The second amended petition for DCFS was filed by private counsel, who did not purport to be anything other than private counsel. Further, the funds to pay the private counsel came from DCFS, not the State's Attorney's office. Under these circumstances, I do not believe that the State's Attorney can be said to have consented to an appointment of private counsel by DCFS.

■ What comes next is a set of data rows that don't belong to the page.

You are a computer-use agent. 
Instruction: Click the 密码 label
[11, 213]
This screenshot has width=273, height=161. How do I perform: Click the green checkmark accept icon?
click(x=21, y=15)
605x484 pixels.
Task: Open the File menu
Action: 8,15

Thus, we are confronted by the question of whether it was proper for DCFS to be represented by private counsel. I believe it was not proper. This case is virtually identical with Environmental Protection Agency v. Pollution Control Board (1977), 69 Ill.2d 394, 372 N.E.2d 50. In that case the court held that the Pollution Control Board could not be represented by private counsel in the absence of appointment of such counsel by the court or the Attorney General and that the appointment must be made for reasons listed in section 6 of "An Act in regard to attorneys general and state's attorneys" (Ill. Rev. Stat. 1975, ch. 14, par. 6). The court reasoned that, under the 1970 Constitution, the Attorney General is "`the law officer of the people, as represented in the State government, and its only legal representation in the courts>.'" (69 Ill.2d 394, 398, quoting Fergus v. Russel (1915), 270 Ill. 304, 337.) Neither the legislature nor the judiciary may deprive the Attorney General of his common law powers under the Constitution. Thus, the court stated, permitting private counsel to represent the Board would deprive or lessen the Attorney General's powers or duties and could not be permitted.

In the instant case, DCFS is a department of the government of the State of Illinois. (Ill. Rev. Stat. 1977, ch. 127, par. 2.) Section 1-21 of the Juvenile Court Act (Ill. Rev. Stat. 1977, ch. 37, par. 701-21) permits the State's Attorney of the county to represent the People in these proceedings. Thus, only the Attorney General or the State's Attorney may represent the department in the absence of special circumstances enumerated in section 6 of "An Act in regard to attorneys general and state's attorneys" (Ill. Rev. Stat. 1977, ch. 14, par. 6). This section states:

"Whenever the attorney general or state's attorney is sick or absent, or unable to attend, or is interested in any cause or proceeding, civil or criminal, which it is or may be his duty to prosecute or defend, the court * * * may appoint some competent attorney to prosecute or defend such cause * * *." Ill. Rev. Stat. 1977, ch. 14, par. 6.

In the instant case, none of the above circumstances are present nor did the Attorney General or State's Attorney consent to special counsel. Therefore, it is clear that DCFS could not be represented by private counsel.

Although DCFS could not be represented by private counsel, I do not believe that this prejudiced appellant and would not reverse the trial court for this reason alone. Therefore, I also vote to affirm the trial court's order.